TASK OBJECTIVE
The part to set down runs from the first line of the data below through the line with "You are a computer-use agent. The", inclusive; write it exactly and leave out the pictures.

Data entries
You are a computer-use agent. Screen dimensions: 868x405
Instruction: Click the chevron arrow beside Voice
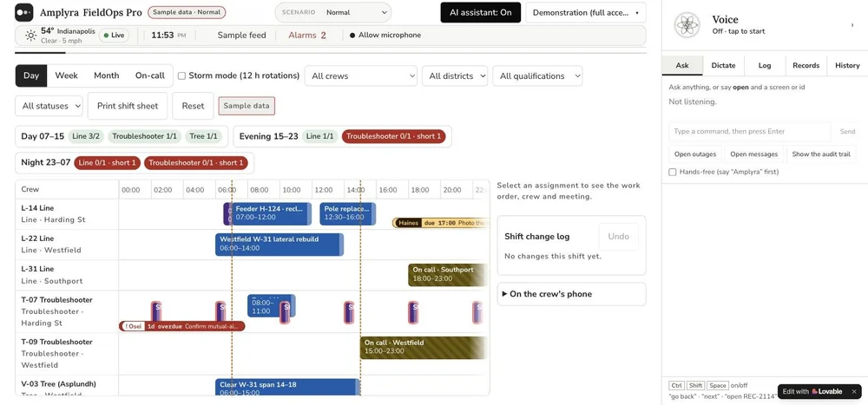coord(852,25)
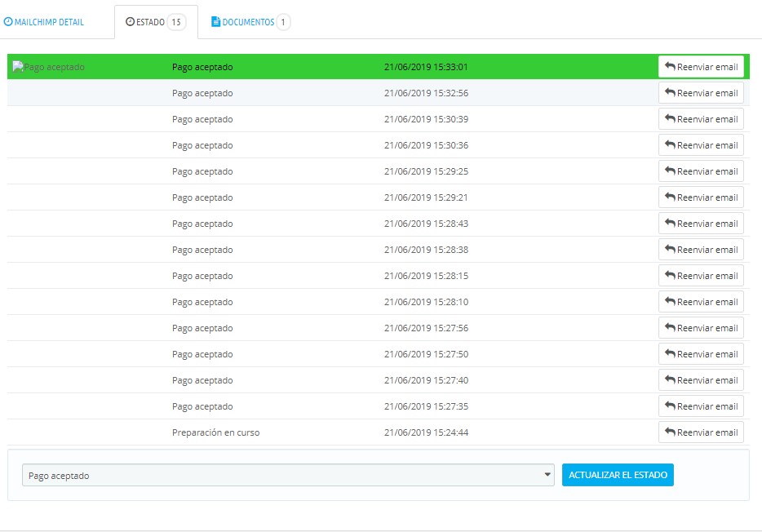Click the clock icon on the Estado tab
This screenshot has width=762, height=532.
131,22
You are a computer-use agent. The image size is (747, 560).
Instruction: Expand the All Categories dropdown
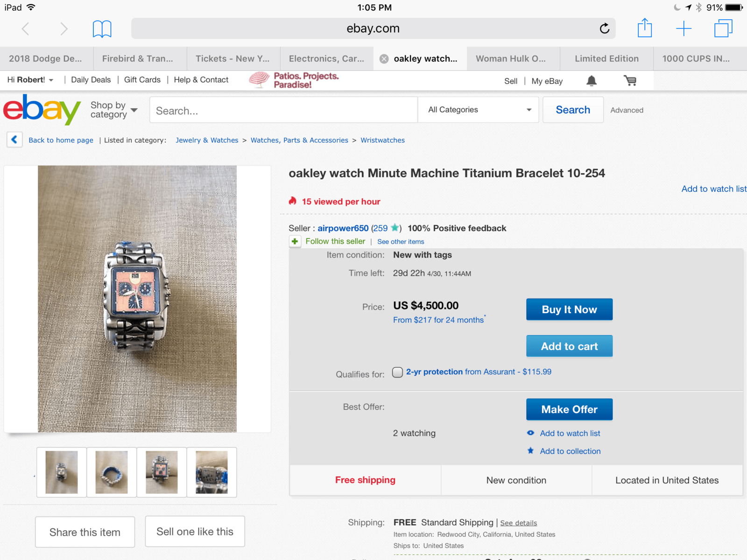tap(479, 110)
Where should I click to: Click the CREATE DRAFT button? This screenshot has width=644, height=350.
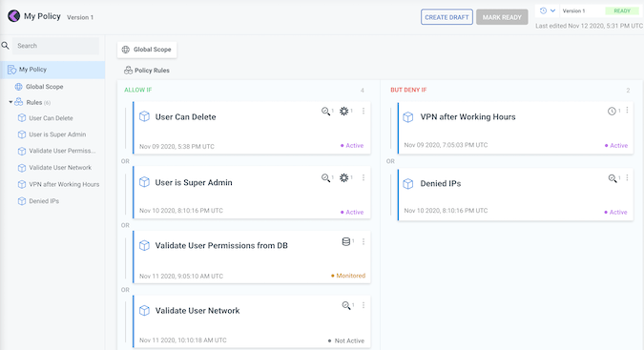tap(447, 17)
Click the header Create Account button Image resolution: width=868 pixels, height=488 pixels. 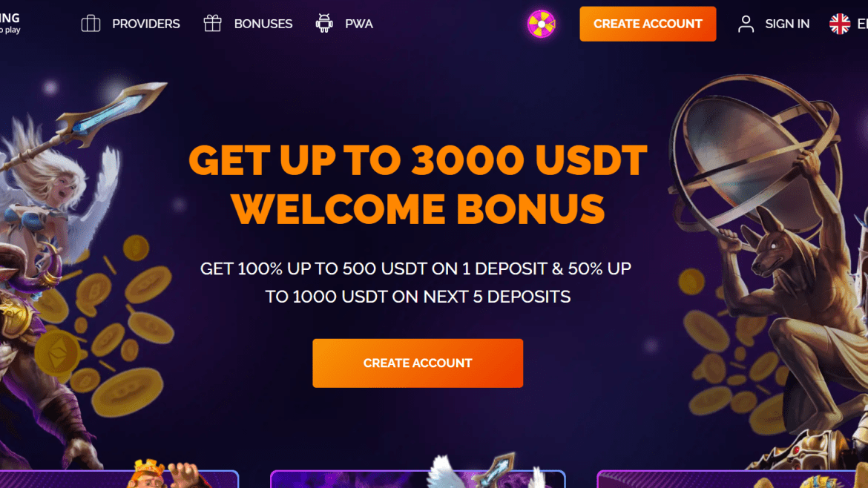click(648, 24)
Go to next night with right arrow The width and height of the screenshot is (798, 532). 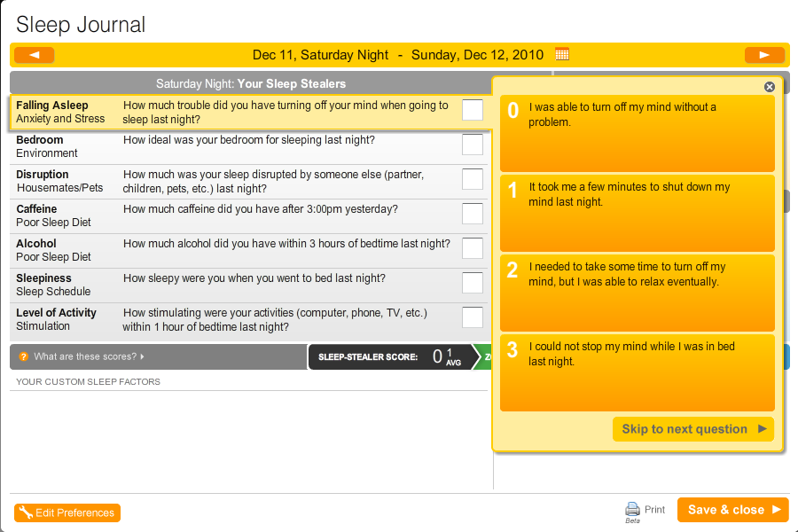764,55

TASK RESPONSE
You are a computer-use agent. Screen dimensions: 868x405
Instruction: Click the chevron arrow beside Voice
coord(852,25)
Click the clock icon on the Estado tab
This screenshot has width=762, height=532.
131,22
You are a computer-use agent. The image size is (747, 560).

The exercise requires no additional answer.